Currier family art exhibit at the NAG

Ross Currier watercolors Ross Currier watercolors Ross Currier watercolors

Our co-host Ross Currier not only plays bass guitar, he does watercolors.

Currier watercolors Currier watercolors Currier watercolors  

They’re on display this week in the Northfield Art Guild’s The Other Room, along with works by his wife, Sarah, and their daughters Phoebe and Athena. Click all thumbs to enlarge.

NAG Other Room

What is The Other Room?


  1. Ross Currier said:

    As I have said twice before on this site, I am NOT a reporter. I guess that I also don’t consider myself to be an artist. For me, art is just one of life’s important skills, like reading, ‘riting, and ‘rithmetic.

    I guess it started with my father, Benjamin Atkinson Currier III. Although he was SVP, EVP and CEO of a number of national and international insurance companies, he had one accomplishment that, at least for me and my friends, always stood above the rest. He can draw a perfect Bugs Bunny. In fact, he continues to impress his grandchildren with this skill.

    It continued with my grandmother, Editha Borden Currier. She was the first woman admitted to the Rhode Island School of Design, back around 1909 or so. When she graduated, people didn’t want to have a woman as an art teacher (maybe she’d have to draw a nude or something) so she taught high school shop class in Amesbury, Massachusetts. Whenever we visited her, we’d do art projects. When she’d visit us, we’d visit art museums in D. C. or Boston and she’d tell us stories about the artists.

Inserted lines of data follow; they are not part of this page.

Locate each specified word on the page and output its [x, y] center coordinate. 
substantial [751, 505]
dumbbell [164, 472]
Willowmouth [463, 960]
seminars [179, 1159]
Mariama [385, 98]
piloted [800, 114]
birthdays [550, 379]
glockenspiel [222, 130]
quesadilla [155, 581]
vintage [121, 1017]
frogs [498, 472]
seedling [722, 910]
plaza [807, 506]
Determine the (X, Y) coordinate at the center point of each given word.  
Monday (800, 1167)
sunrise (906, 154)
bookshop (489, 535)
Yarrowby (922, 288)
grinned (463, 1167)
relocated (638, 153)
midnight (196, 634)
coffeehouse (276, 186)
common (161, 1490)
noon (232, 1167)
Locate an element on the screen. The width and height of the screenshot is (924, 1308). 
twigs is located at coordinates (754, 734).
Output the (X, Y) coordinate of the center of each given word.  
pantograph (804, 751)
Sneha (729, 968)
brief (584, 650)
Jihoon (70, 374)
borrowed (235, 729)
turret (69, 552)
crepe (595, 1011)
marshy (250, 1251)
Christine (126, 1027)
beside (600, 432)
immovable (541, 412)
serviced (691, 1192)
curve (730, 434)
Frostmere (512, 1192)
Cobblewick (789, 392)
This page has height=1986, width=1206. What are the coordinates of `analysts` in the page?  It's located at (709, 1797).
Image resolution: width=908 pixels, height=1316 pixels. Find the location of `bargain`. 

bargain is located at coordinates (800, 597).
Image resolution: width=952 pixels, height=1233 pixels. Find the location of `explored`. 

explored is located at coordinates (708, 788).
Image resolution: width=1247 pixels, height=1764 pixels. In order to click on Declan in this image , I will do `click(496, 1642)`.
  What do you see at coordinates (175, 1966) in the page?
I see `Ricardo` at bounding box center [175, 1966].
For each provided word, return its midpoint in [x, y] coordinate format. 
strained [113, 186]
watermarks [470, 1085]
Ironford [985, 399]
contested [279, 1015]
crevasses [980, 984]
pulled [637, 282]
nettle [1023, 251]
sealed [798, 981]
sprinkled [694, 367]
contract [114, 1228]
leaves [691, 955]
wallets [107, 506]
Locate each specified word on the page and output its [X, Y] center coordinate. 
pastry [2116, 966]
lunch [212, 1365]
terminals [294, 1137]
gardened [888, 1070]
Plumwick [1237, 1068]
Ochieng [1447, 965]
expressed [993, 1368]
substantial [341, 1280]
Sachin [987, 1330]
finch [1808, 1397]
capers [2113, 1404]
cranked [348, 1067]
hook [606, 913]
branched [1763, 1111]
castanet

    When I was in school, I loved reading history, particularly about the American Civil War. I also enjoyed biographies, including generals and presidents. I learned that when the many Civil War generals who went on to become president attended West Point, there were only five required courses. One of them was drawing.

    Finally, when I was the project manager on a $20 million adaptive reuse of a historic warehouse in Lowertown, there was an eye-opening construction meeting. The architect was from Pakistan, the engineer was from Mexico, and the masonry contractor was from Poland. For all of them, English was their second language. They were having trouble communicating about a construction detail. Then one of them sketched a picture on a piece of paper. They started handing it around, each adding more details. When they were satisfied that they’d reached a shared understanding, they all nodded, smiled and got to work.

    As I was saying, art is just one of life’s important skills. Good thing they still teach it in the Northfield Public Schools.

    September 19, 2007
  2. Jim Haas said:


    That design meeting is exactly what some architects mean when they refer to the charette process. I am given to understand that at the Sorbonne or some other old French design school, architecture students were required to build elaborate models and present them to a faculty jury. These models were moved from studio to auditorium on small carts — charettes — and during the move lots of last-second work was still being done, with groups of students helping each other. Thus the use of the term for a collaborative, hands-on design process.

    September 19, 2007
  3. Ross Currier said:


    Interesting that you should bring up the charette process. There’s a rumor that the Library Board might initiate just such an approach to exploring concepts that would enable the library meet its space needs while still keeping it in its present (historic) location.

    We’ll keep our ears open and our fingers crossed!